FEATURE ARTICLE -
Inter Alia, Issue 97: September 2024
The Macquarie Dictionary defines ‘jejune’ as ‘unsatisfying to the mind; dull; boring’. The Oxford Compact Dictionary defines it as ‘naïve and simplistic’ or (of writings) as ‘dull’. Its Latin root is ‘jejunus’ meaning ‘fasting, barren’.
Judicial use seems to fasten more on the ‘unsatisfying to the mind’ or ‘naïve and simplistic’ meanings.

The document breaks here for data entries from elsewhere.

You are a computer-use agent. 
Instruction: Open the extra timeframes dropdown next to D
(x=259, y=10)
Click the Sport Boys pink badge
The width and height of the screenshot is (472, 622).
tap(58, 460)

As an example of the former, it has been used to describe deficiencies in evidence. For example, in an interesting decision concerning judicial advice to the trustees as to the sale of the estate of the late reggae legend Bob Marley, the Privy Council in Marley v Mutual Security Merchant Bank and Trust Co Ltd [1991] 3 All ER 198, considered the appropriate expert evidence as the market for musical rights, and said (at 206 per Lord Oliver of Aylmerton) (emphasis added):
Mr Strauss’ view, which was never contradicted, was that the normal means of offering musical rights for sale was by advertising in two named magazines circulating in the United States and the United Kingdom as well as by informing legal and accounting firms representing clients in the music business and making direct contact with record companies or publishers. It was never contended by the respondent that any public offer of the rights was ever made and the evidence of exploitation of the market is jejune in the extreme, consisting as it does of two general unparticularised statements.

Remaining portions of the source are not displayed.